Deep neural networks have achieved human-level accuracy on almost all
perceptual benchmarks. It is interesting that these advances were made using
two ideas that are decades old: (a) an artificial neuron based on a linear
summator and (b) SGD training.
However, there are important metrics beyond accuracy: computational
efficiency and stability against adversarial perturbations. In this paper, we
propose two closely connected methods to improve these metrics on contour
recognition tasks: (a) a novel model of an artificial neuron, a "strong
neuron," with low hardware requirements and inherent robustness against
adversarial perturbations and (b) a novel constructive training algorithm that
generates sparse networks with $O(1)$ connections per neuron.

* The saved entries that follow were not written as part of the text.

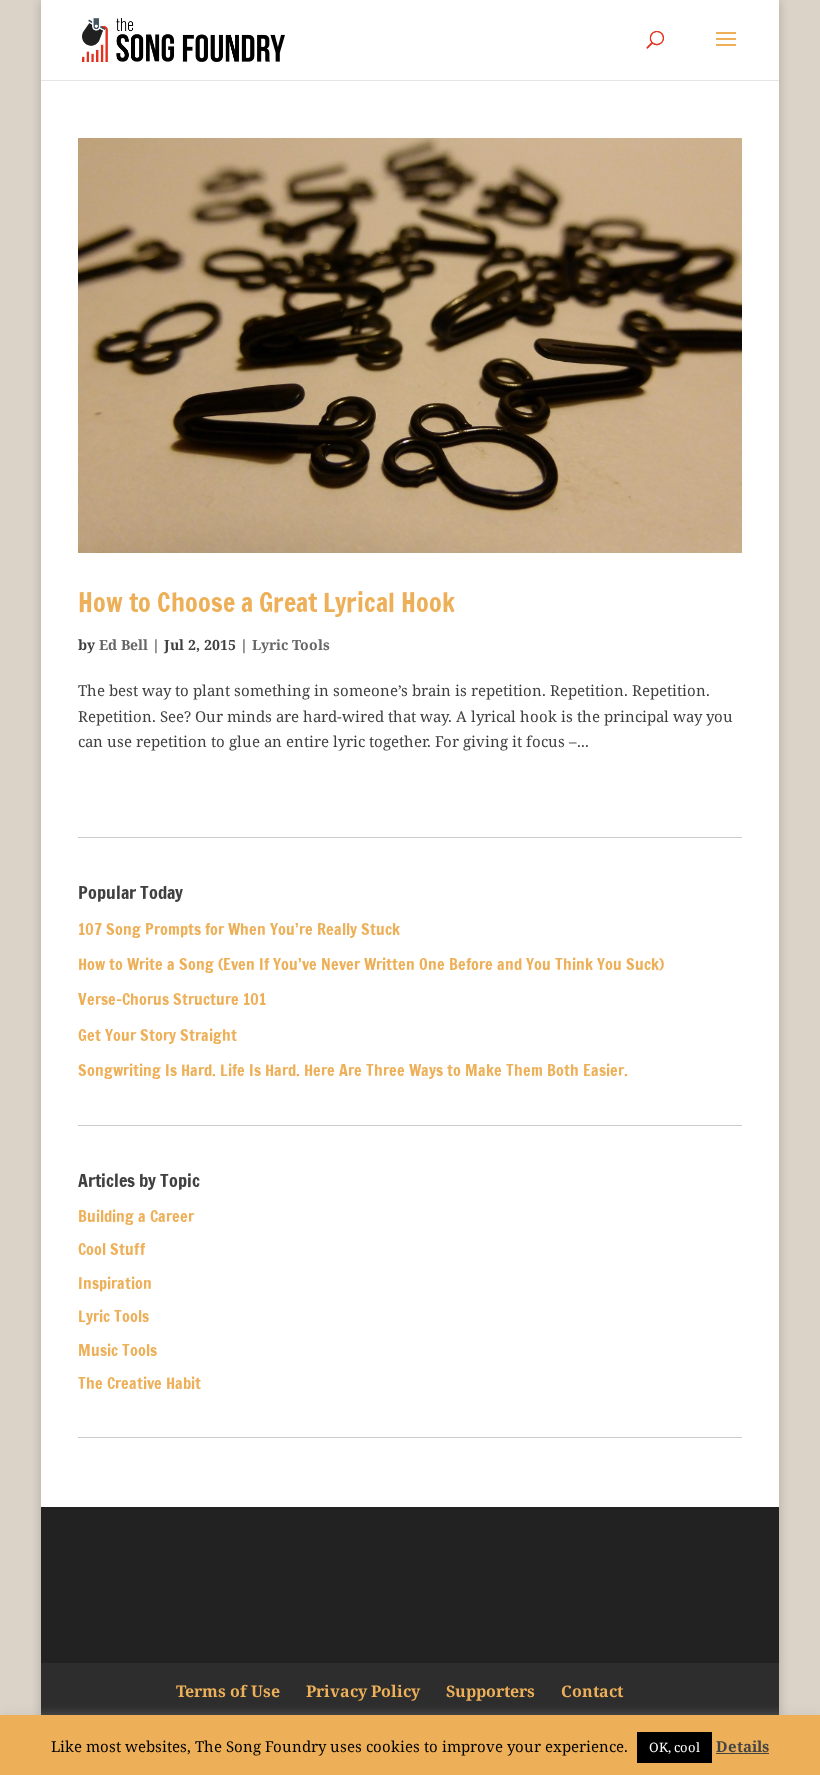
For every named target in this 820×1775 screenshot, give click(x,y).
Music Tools (117, 1350)
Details (742, 1746)
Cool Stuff (111, 1249)
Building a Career (136, 1216)
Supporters (490, 1691)
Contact (592, 1691)
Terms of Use (228, 1691)
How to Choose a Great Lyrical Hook (266, 602)
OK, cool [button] (674, 1747)
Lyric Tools (291, 644)
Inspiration (115, 1283)
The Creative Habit (139, 1383)
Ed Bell (123, 644)
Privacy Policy (363, 1691)
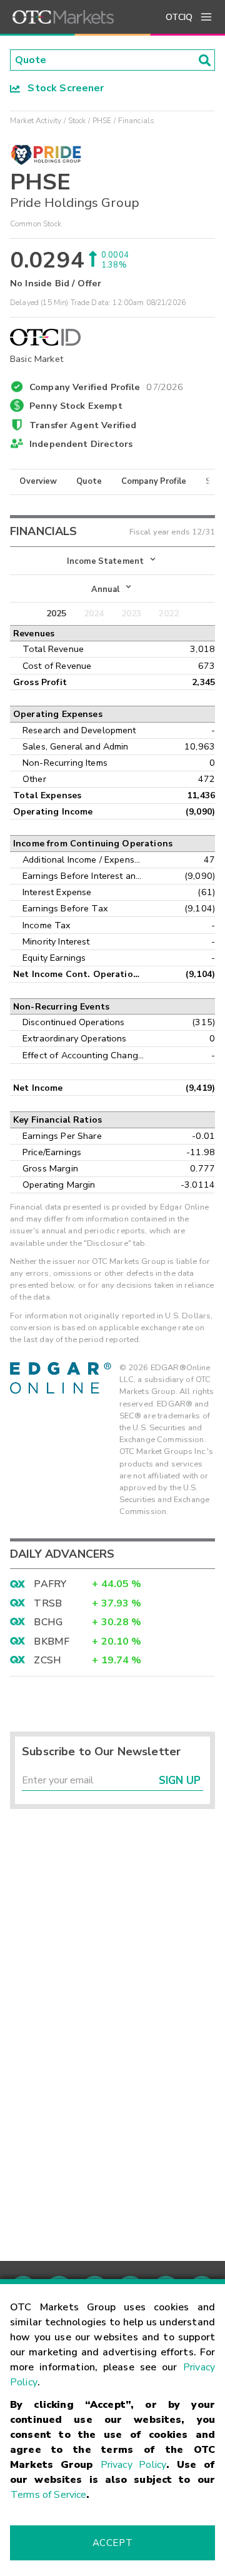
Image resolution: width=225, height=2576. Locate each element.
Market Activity (35, 121)
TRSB (48, 1603)
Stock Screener (62, 88)
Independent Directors (80, 443)
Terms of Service (48, 2495)
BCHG (48, 1622)
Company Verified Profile (106, 385)
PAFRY (50, 1584)
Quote (89, 481)
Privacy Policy (133, 2465)
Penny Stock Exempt (75, 405)
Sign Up (180, 1780)
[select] (11, 554)
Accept (112, 2543)
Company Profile (153, 481)
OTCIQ (179, 17)
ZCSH (47, 1660)
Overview (38, 481)
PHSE (102, 121)
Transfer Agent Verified (82, 425)
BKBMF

We demonstrate the feasibility of our approach through experiments on SVHN
and GTSRB benchmarks. We achieved an impressive 10x-100x reduction in
operations count (10x when compared with other sparsification approaches, 100x
when compared with dense networks) and a substantial reduction in hardware
requirements (8-bit fixed-point math was used) with no reduction in model
accuracy. Superior stability against adversarial perturbations (exceeding that
of adversarial training) was achieved without any counteradversarial measures,
relying on the robustness of strong neurons alone. We also proved that
constituent blocks of our strong neuron are the only activation functions with
perfect stability against adversarial attacks.